-- START --

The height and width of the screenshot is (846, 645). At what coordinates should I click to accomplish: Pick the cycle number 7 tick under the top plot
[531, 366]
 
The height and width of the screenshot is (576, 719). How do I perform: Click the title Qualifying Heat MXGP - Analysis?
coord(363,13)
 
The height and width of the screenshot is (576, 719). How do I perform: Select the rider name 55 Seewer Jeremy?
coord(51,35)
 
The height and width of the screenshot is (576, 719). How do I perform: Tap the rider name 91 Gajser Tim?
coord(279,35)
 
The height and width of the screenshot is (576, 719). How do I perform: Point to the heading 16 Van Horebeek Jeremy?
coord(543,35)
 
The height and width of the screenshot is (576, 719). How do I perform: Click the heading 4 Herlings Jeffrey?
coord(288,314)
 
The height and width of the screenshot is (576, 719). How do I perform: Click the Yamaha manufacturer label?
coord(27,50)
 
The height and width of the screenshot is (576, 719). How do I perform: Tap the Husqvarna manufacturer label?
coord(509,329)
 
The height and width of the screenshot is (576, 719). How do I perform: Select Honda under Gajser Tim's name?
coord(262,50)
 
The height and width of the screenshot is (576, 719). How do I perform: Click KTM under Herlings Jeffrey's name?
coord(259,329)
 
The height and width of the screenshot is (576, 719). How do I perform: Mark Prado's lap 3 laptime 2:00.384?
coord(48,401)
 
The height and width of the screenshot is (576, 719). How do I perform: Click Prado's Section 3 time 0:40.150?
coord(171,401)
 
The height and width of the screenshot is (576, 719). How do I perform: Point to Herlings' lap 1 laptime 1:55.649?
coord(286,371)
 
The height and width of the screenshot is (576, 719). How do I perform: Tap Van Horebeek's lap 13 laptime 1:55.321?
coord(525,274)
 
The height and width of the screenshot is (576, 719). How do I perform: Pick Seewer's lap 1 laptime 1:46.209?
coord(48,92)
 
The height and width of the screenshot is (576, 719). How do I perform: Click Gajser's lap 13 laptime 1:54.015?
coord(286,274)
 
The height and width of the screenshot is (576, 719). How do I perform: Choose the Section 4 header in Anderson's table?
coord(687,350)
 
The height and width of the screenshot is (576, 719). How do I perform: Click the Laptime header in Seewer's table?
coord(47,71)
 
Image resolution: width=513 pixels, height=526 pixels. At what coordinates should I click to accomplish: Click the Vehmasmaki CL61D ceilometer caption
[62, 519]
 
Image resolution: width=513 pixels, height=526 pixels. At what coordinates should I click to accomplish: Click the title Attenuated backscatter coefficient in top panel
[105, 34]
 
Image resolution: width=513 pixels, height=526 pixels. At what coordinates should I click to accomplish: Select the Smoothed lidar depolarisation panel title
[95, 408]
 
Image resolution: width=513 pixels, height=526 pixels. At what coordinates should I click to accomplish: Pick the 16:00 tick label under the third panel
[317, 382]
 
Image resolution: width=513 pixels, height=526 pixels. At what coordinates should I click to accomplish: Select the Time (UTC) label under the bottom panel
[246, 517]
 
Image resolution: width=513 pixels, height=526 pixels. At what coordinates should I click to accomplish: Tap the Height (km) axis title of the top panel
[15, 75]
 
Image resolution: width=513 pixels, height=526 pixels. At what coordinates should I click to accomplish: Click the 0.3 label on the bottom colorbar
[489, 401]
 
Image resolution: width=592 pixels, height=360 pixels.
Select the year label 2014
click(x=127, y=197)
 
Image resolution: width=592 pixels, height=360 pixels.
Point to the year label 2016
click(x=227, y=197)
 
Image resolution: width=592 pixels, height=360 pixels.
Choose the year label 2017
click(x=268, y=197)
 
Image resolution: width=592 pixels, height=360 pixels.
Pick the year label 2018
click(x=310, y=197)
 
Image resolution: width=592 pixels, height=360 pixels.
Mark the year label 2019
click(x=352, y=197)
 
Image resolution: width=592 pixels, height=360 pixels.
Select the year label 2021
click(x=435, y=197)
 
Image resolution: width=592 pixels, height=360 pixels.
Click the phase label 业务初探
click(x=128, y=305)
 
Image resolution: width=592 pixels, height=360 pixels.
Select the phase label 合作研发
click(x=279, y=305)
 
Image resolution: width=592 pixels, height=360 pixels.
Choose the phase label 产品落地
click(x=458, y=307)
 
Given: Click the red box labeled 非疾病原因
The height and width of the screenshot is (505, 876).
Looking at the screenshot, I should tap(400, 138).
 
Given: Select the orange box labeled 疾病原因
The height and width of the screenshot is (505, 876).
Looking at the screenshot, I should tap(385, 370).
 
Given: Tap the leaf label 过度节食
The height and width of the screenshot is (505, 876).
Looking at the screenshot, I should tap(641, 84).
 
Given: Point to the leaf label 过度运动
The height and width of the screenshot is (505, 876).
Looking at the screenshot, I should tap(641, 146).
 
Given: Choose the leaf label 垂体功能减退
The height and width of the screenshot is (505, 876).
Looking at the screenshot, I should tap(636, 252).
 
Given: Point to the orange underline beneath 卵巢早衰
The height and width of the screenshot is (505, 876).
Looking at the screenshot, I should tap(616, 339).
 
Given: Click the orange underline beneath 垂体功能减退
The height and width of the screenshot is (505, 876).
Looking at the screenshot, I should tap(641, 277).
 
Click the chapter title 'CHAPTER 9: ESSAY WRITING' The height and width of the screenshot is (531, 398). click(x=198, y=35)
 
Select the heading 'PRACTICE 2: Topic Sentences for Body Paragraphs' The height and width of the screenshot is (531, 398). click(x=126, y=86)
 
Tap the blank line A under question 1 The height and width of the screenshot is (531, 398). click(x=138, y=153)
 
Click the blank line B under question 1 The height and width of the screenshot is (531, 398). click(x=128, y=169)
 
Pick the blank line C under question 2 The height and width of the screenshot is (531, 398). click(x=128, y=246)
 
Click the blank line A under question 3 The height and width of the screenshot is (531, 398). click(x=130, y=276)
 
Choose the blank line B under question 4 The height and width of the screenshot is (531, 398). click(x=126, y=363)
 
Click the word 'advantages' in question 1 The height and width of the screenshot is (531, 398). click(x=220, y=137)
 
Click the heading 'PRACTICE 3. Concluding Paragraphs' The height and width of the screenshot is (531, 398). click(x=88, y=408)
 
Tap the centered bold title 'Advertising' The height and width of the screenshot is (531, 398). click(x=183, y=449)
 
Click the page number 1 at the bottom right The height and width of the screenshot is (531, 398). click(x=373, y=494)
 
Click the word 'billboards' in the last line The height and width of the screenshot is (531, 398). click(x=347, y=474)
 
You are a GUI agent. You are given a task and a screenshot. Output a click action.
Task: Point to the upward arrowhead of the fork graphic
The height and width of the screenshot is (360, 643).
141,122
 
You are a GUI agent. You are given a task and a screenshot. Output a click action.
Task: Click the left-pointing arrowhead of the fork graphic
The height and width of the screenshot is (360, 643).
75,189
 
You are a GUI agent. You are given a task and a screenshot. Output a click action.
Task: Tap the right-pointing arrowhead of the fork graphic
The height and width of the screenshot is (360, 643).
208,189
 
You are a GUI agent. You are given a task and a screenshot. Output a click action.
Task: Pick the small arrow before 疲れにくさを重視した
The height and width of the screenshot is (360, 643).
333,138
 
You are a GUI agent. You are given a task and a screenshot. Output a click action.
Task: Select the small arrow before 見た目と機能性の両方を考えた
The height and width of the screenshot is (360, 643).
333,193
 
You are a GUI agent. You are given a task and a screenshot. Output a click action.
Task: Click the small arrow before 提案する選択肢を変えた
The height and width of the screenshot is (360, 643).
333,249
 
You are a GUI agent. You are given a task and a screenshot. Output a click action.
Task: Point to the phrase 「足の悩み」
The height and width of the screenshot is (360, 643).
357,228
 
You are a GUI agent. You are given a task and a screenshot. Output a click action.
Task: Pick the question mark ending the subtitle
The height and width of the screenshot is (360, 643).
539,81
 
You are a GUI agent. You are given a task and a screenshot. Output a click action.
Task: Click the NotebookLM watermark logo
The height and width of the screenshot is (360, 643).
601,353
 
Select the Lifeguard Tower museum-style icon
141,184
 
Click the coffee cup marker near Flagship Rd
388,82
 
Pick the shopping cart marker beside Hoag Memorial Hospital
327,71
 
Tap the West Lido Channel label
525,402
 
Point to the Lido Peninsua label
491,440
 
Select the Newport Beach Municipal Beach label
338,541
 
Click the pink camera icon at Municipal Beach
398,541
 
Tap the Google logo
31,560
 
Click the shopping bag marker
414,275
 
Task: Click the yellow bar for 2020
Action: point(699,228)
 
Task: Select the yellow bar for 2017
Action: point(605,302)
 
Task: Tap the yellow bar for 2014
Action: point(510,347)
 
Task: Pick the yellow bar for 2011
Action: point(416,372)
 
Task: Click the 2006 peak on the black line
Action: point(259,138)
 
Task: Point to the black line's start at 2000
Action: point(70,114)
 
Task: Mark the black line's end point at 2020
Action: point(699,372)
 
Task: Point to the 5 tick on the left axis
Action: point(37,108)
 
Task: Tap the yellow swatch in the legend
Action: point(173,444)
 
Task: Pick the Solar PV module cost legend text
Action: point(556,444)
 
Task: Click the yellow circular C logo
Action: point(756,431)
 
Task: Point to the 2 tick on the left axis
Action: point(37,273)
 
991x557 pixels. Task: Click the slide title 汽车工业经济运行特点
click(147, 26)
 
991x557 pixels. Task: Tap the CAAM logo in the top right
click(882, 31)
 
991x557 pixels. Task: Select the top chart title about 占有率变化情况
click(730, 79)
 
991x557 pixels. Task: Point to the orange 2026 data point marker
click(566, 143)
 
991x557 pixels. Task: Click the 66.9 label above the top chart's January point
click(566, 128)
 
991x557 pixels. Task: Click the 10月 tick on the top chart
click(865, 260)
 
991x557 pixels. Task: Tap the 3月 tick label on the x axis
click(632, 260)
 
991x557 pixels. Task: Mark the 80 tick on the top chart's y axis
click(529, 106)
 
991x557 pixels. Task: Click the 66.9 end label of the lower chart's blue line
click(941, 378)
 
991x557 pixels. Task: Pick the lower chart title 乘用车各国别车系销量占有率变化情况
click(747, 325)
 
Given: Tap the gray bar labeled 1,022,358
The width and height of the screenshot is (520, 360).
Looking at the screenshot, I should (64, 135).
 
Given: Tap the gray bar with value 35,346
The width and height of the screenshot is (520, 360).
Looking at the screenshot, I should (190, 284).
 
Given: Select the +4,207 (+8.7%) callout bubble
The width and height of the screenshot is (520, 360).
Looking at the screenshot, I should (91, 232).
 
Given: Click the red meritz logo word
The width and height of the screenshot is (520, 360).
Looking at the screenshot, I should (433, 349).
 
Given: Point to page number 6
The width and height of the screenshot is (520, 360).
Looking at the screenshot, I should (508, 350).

-- END --

THE PROBLEM:
Switch "rider name" to "racer name" in the lines from the line with "55 Seewer Jeremy?" to the line with "coord(288,314)", and return only those lines with nothing else altered.

RESULT OF THE TASK:
The height and width of the screenshot is (576, 719). How do I perform: Select the racer name 55 Seewer Jeremy?
coord(51,35)
 
The height and width of the screenshot is (576, 719). How do I perform: Tap the racer name 91 Gajser Tim?
coord(279,35)
 
The height and width of the screenshot is (576, 719). How do I perform: Point to the heading 16 Van Horebeek Jeremy?
coord(543,35)
 
The height and width of the screenshot is (576, 719). How do I perform: Click the heading 4 Herlings Jeffrey?
coord(288,314)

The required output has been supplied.